Digital Transactions Authoritative, insightful and timely information for payments professionals
Leading ATM manufacturer NCR Corp. this week issued a warning about a new variant of card skimming that gives an ATM user no clue that the machine’s card reader is stealing debit card information. Meanwhile, a report says payment cards used at a theme park in Hershey, Pa., may have been compromised in a possible two-month data breach that ended in May.
Duluth, Ga.-based NCR issued the alert Tuesday regarding so-called card-reader eavesdropping involving a break-in of the ATM from the top. So far, the new method has been confirmed to have been used by criminals on freestanding NCR Personas ATMs, not through-the-wall ATMs, in bank lobbies in the United Arab Emirates. An NCR spokesperson confirmed the security alert but did not reply to a question about whether the new tactic has been used in the U.S. or Canada.

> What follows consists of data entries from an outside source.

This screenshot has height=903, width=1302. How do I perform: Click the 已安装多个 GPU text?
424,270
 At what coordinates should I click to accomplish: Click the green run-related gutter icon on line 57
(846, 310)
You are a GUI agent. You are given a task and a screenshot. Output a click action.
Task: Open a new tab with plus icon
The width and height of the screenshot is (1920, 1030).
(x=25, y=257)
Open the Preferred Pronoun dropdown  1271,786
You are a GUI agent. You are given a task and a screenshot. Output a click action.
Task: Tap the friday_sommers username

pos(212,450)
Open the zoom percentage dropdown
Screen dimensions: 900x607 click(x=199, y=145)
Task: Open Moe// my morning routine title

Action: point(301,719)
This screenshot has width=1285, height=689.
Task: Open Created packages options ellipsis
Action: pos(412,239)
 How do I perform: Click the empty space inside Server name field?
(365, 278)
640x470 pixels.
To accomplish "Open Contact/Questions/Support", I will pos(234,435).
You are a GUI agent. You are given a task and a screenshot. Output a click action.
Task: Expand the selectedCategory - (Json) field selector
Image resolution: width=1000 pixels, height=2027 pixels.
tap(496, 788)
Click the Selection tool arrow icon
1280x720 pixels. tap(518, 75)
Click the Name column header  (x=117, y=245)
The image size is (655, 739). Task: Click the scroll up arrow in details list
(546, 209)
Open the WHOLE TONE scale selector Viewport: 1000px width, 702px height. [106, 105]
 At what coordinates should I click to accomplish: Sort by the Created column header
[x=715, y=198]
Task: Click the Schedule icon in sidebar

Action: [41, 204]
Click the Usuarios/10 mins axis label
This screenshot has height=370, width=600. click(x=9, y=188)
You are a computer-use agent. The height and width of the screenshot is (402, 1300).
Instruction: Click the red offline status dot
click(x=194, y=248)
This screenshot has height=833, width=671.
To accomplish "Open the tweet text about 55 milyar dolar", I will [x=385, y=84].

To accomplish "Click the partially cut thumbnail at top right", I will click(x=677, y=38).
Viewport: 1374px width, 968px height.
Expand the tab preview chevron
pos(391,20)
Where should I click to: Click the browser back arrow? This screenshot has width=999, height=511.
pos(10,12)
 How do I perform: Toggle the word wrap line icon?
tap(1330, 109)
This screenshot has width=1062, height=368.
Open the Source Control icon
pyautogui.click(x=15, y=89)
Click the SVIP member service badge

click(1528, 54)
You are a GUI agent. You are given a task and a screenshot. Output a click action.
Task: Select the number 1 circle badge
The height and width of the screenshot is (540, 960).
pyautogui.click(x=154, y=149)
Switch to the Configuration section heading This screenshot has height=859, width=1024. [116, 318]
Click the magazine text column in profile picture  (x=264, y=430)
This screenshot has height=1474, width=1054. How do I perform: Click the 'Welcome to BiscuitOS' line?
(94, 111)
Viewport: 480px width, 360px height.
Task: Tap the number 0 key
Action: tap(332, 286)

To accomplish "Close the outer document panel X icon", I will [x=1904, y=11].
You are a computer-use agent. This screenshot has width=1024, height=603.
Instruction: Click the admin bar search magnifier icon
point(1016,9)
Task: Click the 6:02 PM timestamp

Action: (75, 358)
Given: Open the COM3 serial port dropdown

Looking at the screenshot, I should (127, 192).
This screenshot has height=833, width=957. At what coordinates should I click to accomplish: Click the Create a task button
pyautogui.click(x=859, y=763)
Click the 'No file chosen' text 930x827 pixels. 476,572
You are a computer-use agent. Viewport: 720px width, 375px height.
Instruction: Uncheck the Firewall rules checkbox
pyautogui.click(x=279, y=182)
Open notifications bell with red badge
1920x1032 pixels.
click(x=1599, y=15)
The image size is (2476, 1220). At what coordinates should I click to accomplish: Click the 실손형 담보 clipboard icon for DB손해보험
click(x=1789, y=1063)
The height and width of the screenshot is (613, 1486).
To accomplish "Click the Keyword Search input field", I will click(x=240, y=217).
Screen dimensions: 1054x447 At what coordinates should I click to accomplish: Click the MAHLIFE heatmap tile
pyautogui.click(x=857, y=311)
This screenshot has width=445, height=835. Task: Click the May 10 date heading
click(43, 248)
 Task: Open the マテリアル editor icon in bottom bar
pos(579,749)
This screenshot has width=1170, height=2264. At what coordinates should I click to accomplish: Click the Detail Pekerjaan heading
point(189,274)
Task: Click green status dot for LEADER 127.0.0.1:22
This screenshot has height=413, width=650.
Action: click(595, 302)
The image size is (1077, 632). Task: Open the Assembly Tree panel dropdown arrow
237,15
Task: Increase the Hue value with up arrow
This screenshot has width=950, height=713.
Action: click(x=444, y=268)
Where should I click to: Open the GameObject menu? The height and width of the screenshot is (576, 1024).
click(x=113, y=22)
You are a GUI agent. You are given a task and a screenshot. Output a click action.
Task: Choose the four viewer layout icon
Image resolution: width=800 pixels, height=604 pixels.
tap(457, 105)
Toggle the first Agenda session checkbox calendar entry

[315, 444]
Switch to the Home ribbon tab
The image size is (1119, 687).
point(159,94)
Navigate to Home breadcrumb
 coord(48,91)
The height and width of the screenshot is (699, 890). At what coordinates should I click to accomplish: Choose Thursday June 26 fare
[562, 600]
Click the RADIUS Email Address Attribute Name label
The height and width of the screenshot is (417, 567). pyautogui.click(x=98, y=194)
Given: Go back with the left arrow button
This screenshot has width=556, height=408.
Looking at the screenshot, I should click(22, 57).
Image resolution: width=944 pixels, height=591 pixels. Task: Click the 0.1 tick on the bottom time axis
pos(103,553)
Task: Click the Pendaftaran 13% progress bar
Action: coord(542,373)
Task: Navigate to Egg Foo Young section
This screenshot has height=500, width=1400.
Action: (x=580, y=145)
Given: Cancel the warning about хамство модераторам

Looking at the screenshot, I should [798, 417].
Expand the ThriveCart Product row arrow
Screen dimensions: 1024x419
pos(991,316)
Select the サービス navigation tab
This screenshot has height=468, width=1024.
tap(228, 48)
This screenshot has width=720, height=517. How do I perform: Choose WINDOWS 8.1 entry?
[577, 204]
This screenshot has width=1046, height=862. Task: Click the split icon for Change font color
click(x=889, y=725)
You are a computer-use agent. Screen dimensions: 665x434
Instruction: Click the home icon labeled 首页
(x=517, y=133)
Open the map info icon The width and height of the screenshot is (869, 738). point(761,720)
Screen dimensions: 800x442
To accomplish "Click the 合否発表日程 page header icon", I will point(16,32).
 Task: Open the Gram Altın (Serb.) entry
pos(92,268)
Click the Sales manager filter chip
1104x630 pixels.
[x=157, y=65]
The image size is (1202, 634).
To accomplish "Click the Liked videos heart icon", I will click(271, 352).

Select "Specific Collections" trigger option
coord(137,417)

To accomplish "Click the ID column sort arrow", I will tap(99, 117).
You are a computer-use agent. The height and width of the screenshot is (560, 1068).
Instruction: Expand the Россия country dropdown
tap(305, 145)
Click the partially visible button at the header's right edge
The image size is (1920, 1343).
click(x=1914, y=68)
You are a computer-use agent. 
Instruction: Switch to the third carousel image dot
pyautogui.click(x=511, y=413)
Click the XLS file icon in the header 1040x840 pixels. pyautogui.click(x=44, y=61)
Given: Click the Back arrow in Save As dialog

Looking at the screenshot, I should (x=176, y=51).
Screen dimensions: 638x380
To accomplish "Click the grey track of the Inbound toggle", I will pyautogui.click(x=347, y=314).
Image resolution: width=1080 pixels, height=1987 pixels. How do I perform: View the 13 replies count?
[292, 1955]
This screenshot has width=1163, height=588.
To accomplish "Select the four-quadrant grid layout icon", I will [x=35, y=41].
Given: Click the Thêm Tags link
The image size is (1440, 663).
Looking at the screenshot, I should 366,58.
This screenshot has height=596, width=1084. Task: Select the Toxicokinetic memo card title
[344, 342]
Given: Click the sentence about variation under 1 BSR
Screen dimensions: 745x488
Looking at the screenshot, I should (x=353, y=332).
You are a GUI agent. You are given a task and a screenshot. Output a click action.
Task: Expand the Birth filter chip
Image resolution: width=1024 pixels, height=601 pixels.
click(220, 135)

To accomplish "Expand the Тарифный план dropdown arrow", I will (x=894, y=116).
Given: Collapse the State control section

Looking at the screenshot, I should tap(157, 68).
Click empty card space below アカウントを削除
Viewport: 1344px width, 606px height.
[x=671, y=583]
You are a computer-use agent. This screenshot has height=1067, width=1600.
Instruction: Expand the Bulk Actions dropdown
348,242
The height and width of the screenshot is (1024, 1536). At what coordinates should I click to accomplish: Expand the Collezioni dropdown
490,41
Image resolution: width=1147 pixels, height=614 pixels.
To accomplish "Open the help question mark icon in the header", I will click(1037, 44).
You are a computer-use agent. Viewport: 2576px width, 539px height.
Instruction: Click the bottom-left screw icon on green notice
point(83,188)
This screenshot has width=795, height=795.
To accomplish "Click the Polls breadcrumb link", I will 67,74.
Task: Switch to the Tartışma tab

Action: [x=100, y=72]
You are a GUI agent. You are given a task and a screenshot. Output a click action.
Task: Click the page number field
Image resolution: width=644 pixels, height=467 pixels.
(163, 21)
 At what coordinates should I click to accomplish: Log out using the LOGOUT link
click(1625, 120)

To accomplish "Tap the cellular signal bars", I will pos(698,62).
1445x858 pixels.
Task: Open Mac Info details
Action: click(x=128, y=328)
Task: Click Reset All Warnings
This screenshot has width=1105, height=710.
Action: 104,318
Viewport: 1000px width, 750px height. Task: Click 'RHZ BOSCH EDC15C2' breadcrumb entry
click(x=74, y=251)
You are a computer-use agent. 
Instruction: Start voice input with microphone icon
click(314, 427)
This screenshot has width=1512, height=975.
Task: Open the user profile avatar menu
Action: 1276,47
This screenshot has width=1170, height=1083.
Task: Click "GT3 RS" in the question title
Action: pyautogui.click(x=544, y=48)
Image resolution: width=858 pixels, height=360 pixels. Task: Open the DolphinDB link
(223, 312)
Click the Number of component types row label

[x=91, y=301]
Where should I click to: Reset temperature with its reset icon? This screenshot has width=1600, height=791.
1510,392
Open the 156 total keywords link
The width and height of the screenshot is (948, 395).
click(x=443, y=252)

“The criminals are gaining access to the card reader by breaching the security of the ATM top box,” the alert says. “They are then attaching a similar electronic device to that observed in previous [eavesdropping] attacks to attach directly to the card reader to capture the card data. No holes are drilled in the fascia to gain access; therefore the attack is invisible from the exterior of the ATM once the top box is closed.”
In earlier eavesdropping attacks, criminals opened a hole near the card reader, typically the “card-orientation window” on the front of the machine with a graphic that shows the user how to insert the card. In either case, the hole is big enough for the attacker to reach in and place a tap directly on the card reader to skim data when cards are inserted.
“One end of the device is attached to the contacts on the back of the magnetic-stripe read head of the card reader, whilst the other is attached to a data-storage device,” the alert says. “Once the tap is in place, the hole in the fascia can be disguised by placing a sticker, or some other cover over the hole.”
NCR says it has an anti-eavesdropping kit for its Personas and SelfServ ATMs that encloses the card reader in a protective shield.
The growth of eavesdropping attacks is due to the widespread availability of anti-skimming technology that prevents traditional skimmers from being placed on card readers on the outside of the ATM, according to NCR. “Eavesdropping is successful because skimmers are placed in a location that third-party anti-skimming technology cannot protect, since the ATM must be capable of reading the card,” the alert says.
In other security news, the KrebsOnSecurity blog reported this week that Hersheypark, a resort and theme park in Hershey, Pa., home town of candy maker The Hershey Co., is investigating a possible payment card data breach. Sources at three financial institutions told Krebs that they detected patterns of fraudulent card activity after their customers used their cards at Hersheypark properties between mid-March and and late May.
“We have received reports from some of our guests that fraud charges appeared on their payment cards after they visited our property,” a Hersheypark spokesperson says by email. “We take reports like this very seriously. While our company does have security measures in place designed to prevent unauthorized access to our network, we immediately began to investigate our system for signs of an issue and engaged an external computer security firm to assist us. The investigation is ongoing.”
Further details about the possible breach were unavailable.